**Source data:**

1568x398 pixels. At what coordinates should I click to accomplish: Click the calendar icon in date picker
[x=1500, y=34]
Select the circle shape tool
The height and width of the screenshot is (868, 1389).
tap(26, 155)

**Work required:** Would you repeat all of the data above, word for word?

**Answer:**
1568x398 pixels. At what coordinates should I click to accomplish: Click the calendar icon in date picker
[x=1500, y=34]
Select the circle shape tool
The height and width of the screenshot is (868, 1389).
tap(26, 155)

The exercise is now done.